_What you need to do_:
Lines from the beginning of the data below through the one containing "Task: Select the 48h zoom range" are to be printed exactly as they appear.

───── Data to process

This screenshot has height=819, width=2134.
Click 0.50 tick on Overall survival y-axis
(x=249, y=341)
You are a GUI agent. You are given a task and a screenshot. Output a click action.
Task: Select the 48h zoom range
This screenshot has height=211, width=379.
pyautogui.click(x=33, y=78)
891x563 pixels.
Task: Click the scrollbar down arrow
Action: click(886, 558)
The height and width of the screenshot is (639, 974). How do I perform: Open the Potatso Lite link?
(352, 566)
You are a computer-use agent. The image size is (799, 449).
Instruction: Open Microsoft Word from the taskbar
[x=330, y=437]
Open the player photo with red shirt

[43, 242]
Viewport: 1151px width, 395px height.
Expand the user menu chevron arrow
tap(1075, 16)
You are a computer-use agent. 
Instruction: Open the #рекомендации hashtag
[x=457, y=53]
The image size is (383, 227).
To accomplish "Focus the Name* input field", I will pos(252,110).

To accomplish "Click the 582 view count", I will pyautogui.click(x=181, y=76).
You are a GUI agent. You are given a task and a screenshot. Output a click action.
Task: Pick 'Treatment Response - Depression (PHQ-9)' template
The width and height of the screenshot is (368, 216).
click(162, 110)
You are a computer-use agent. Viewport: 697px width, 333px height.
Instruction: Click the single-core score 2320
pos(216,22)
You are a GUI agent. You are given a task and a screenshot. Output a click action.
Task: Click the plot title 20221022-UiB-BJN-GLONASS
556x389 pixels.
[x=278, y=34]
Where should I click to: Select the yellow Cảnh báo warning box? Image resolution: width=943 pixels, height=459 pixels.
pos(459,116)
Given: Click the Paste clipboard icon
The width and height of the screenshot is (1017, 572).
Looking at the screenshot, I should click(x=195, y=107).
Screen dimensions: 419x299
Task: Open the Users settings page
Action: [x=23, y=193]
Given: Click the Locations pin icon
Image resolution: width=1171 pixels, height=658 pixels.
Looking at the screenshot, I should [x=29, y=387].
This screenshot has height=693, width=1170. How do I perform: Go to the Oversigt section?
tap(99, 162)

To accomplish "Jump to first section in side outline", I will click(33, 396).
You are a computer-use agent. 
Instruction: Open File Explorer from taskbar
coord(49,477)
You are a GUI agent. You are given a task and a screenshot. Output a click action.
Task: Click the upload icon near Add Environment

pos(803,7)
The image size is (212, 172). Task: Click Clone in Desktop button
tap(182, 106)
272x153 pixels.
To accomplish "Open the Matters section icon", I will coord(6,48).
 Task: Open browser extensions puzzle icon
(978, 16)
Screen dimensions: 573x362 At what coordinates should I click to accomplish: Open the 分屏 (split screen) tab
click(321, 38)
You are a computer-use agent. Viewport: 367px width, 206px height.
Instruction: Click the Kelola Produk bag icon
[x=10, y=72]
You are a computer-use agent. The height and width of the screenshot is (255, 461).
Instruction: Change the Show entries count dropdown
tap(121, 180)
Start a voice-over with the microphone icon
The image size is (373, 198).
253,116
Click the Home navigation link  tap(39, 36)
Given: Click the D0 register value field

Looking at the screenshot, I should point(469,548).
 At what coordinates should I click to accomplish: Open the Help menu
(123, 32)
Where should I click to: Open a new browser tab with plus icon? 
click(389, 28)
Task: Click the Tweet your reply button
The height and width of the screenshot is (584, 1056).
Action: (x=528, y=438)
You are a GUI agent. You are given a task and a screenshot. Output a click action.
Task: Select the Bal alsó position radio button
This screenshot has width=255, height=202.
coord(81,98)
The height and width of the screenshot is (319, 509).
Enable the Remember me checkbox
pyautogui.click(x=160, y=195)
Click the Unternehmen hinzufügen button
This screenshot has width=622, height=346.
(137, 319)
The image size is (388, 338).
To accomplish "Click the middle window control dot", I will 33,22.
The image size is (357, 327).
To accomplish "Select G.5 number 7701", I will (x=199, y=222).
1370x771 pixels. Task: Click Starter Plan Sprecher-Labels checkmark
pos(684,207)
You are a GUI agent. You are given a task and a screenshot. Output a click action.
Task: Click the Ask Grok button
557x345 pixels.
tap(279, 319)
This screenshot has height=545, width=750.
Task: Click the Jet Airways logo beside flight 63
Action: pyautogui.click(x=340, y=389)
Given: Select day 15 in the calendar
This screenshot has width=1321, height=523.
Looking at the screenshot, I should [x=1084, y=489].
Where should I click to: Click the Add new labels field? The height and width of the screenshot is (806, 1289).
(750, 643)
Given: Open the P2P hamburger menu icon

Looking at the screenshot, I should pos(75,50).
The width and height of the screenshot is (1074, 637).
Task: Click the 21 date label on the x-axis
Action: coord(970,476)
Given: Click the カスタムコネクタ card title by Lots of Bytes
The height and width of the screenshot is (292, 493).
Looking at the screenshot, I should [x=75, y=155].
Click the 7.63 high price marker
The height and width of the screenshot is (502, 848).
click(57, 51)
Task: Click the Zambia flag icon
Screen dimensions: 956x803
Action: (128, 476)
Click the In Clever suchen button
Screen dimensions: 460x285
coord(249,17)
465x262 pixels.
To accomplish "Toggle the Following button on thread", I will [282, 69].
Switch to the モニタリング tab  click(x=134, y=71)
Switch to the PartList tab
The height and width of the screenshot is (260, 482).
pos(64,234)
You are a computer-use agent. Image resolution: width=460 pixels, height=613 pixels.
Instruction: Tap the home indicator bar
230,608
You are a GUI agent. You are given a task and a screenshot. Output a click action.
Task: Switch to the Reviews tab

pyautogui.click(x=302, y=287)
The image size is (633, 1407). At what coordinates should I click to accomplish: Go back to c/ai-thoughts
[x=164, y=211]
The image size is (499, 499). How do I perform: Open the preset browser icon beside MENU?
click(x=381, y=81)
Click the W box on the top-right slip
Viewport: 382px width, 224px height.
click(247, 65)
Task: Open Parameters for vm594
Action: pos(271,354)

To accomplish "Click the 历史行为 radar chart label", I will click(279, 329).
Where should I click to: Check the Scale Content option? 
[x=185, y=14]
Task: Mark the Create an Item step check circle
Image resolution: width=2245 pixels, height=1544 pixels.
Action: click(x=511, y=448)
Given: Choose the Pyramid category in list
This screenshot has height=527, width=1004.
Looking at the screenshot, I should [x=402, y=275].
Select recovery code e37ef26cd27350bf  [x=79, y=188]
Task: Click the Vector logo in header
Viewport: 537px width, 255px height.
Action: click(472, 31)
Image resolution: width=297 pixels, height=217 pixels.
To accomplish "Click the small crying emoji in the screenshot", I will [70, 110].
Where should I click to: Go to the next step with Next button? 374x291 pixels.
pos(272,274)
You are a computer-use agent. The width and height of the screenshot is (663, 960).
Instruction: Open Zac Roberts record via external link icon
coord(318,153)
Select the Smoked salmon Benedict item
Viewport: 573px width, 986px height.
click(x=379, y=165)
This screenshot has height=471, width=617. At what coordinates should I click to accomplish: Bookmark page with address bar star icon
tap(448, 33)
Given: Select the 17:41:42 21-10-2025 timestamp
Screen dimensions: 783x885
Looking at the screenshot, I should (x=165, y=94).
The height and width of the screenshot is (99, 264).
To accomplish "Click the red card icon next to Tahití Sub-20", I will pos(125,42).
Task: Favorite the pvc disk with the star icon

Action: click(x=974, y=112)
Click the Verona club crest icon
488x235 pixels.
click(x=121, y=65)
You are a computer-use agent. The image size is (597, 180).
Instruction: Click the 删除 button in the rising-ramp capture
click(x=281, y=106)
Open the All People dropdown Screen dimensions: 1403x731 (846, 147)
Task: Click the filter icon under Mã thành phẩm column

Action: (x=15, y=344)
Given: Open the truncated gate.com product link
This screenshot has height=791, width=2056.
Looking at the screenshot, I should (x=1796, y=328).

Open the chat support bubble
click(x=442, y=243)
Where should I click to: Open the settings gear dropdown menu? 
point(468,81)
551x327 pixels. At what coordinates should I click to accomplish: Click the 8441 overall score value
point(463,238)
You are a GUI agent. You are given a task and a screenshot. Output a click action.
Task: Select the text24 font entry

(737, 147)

──────────

_Expected answer_:
This screenshot has height=819, width=2134.
Click 0.50 tick on Overall survival y-axis
(x=249, y=341)
You are a GUI agent. You are given a task and a screenshot. Output a click action.
Task: Select the 48h zoom range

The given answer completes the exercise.